> **課題のねらい**
避妊手術を扱った文章を、最初から最後まで一字も変えずに書き写してください。

> **抜粋本文**

================

避妊手術

(72)・・避妊手術・・    
 避妊手術のために三日間、動物病院に預けておいたルリを貰い受けてきた。
 手術費一万円也。
 ルリのお腹には真中に十五センチほどの傷が縦に走っていた。一週間くらいしたら抜糸にくるように、という事だったが、ルリはその傷口が気になるらしくて絶えず舐めていた。包帯を捲いてもそれを食いちぎろうとするので、無駄だった。
 文鳥を狙うことは禁じられたが、お腹の傷はどうしても気になるらしかった。病院では、どうやって傷口を防いでいたのだろうか。
 ルリは舐めているだけではない、傷口を縫っている糸を抜きはじめた。傷を縫い合わせている糸は一針ごとに独立しているようにも思えた。いや、そんなことはない筈だ。
 横に渡っている糸を一本ずつ食い千切っていくのだろう。ときどき、長さ三センチずつくらいの糸が床に落ちていた。一週間経ったときには、すっかり糸はなくなっていた。
 呆れ顔で家族が眺めている中で、欅落葉を前足で弄んでいた。十一月に入ると、農家の欅が部屋の中にまで舞い込んでくるのである。

================

> **データ資料**

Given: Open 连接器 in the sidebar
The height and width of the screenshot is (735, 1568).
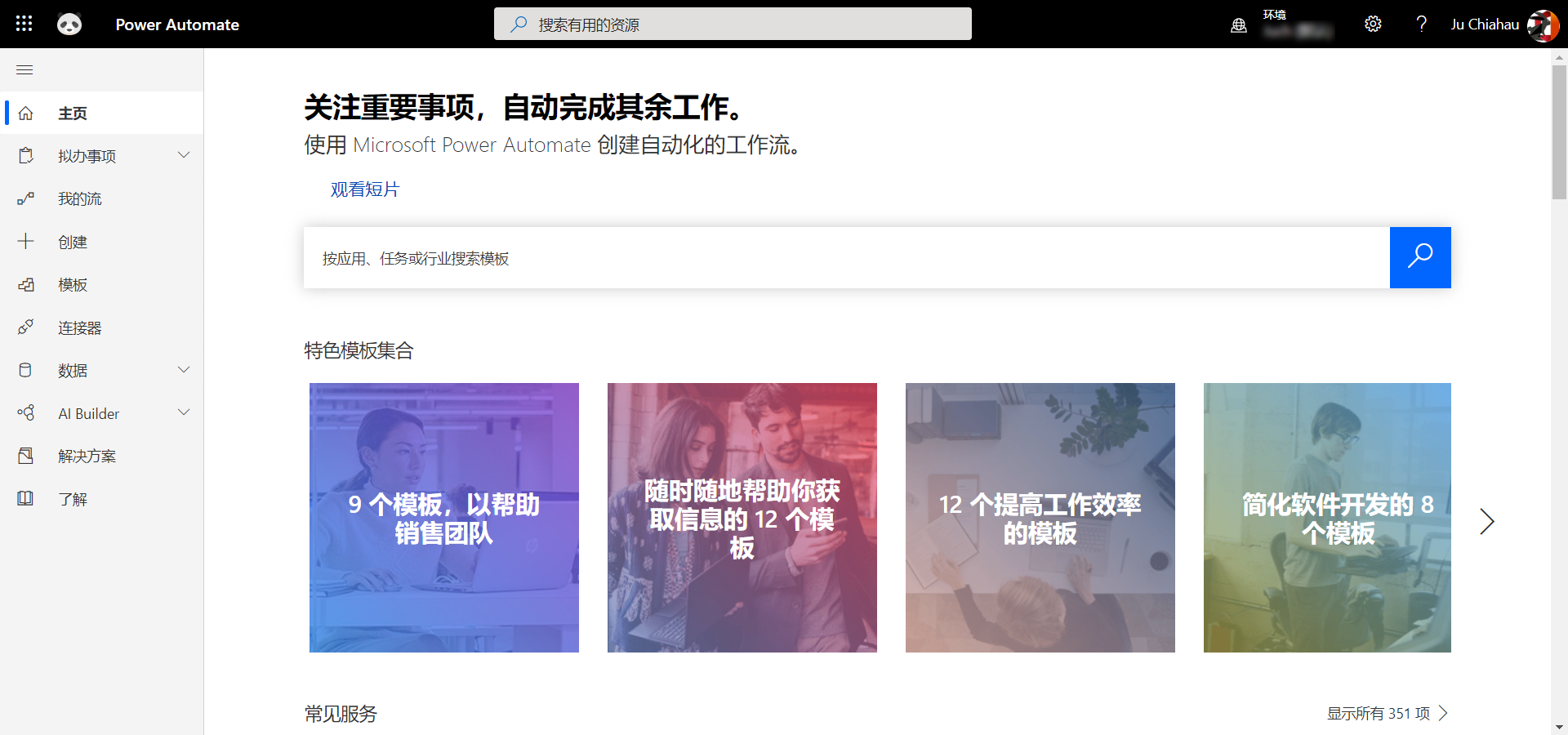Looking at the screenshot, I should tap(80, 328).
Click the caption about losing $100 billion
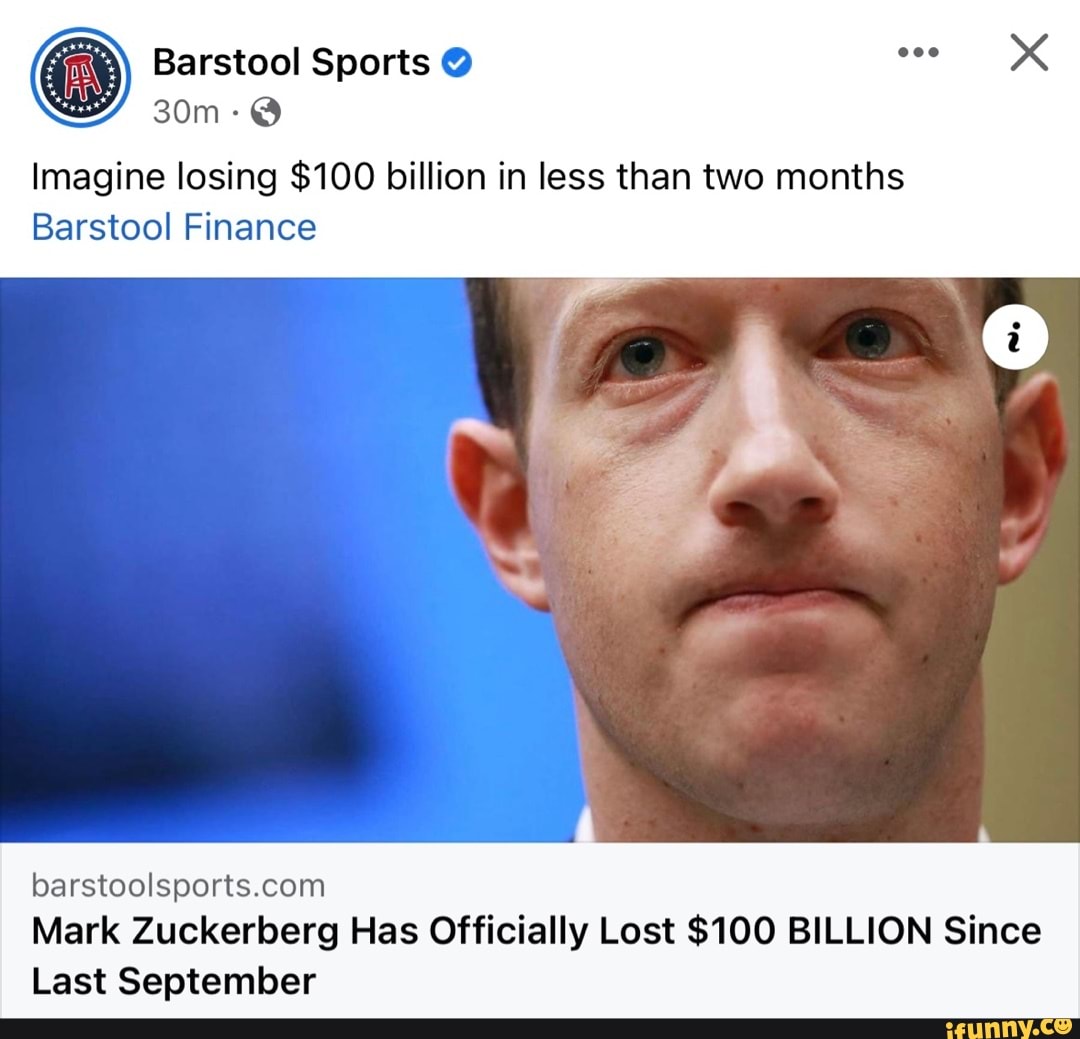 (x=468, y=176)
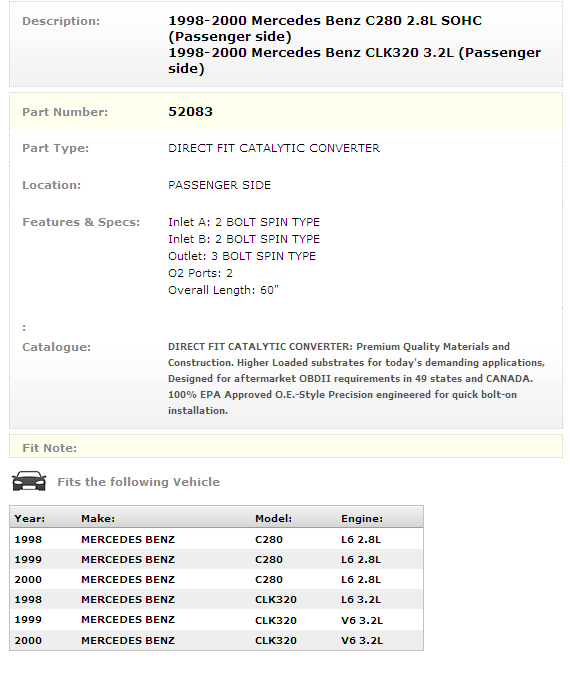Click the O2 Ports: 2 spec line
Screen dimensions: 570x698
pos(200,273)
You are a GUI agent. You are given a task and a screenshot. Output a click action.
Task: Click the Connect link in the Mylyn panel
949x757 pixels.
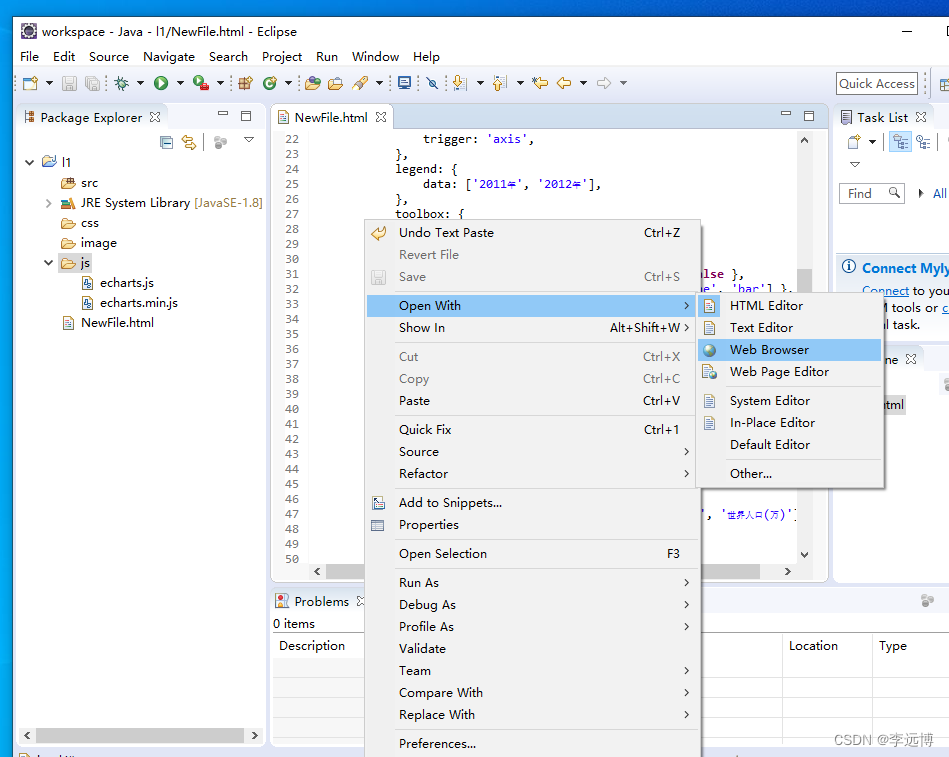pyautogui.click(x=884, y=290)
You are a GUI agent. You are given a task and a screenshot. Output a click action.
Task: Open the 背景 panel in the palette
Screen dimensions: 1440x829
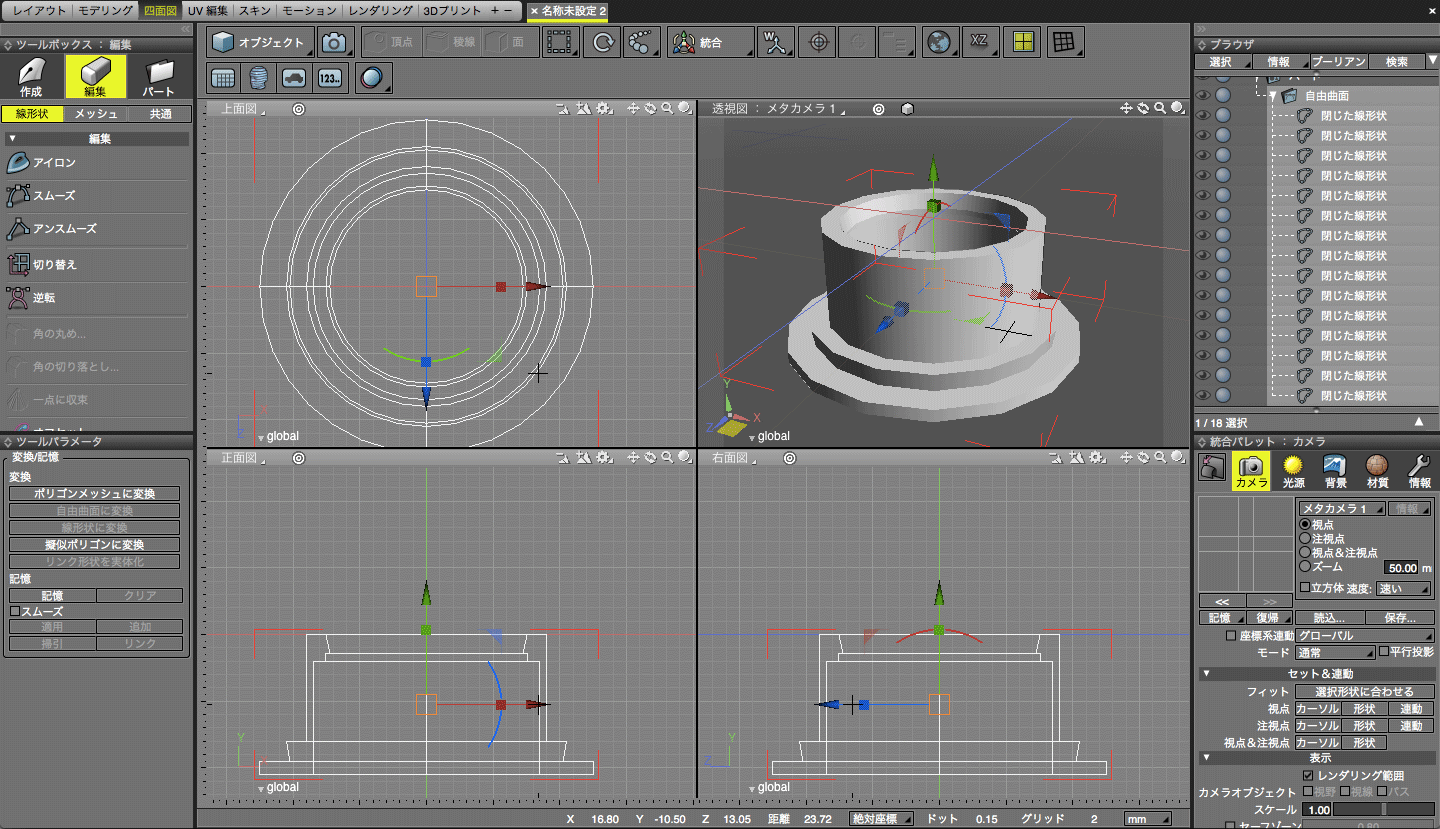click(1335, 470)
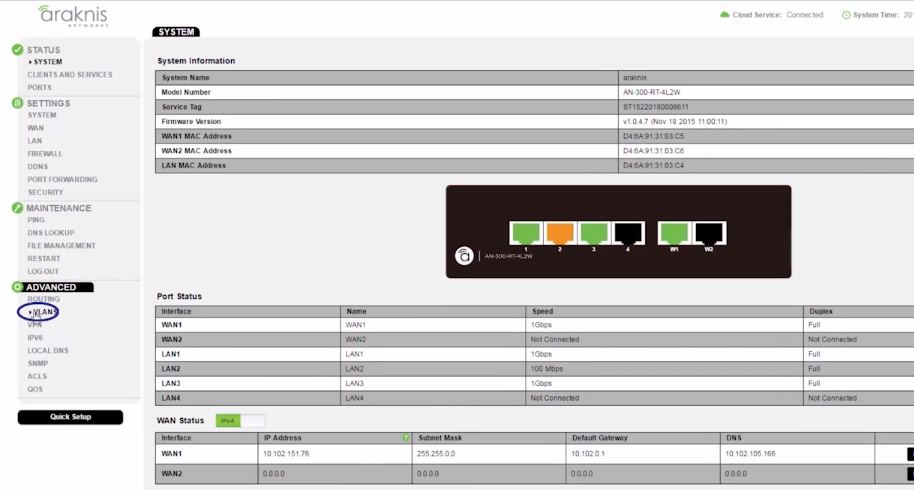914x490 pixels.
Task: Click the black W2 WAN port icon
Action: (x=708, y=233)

================

> **期待される解答**
避妊手術

(72)・・避妊手術・・    
 避妊手術のために三日間、動物病院に預けておいたルリを貰い受けてきた。
 手術費一万円也。
 ルリのお腹には真中に十五センチほどの傷が縦に走っていた。一週間くらいしたら抜糸にくるように、という事だったが、ルリはその傷口が気になるらしくて絶えず舐めていた。包帯を捲いてもそれを食いちぎろうとするので、無駄だった。
 文鳥を狙うことは禁じられたが、お腹の傷はどうしても気になるらしかった。病院では、どうやって傷口を防いでいたのだろうか。
 ルリは舐めているだけではない、傷口を縫っている糸を抜きはじめた。傷を縫い合わせている糸は一針ごとに独立しているようにも思えた。いや、そんなことはない筈だ。
 横に渡っている糸を一本ずつ食い千切っていくのだろう。ときどき、長さ三センチずつくらいの糸が床に落ちていた。一週間経ったときには、すっかり糸はなくなっていた。
 呆れ顔で家族が眺めている中で、欅落葉を前足で弄んでいた。十一月に入ると、農家の欅が部屋の中にまで舞い込んでくるのである。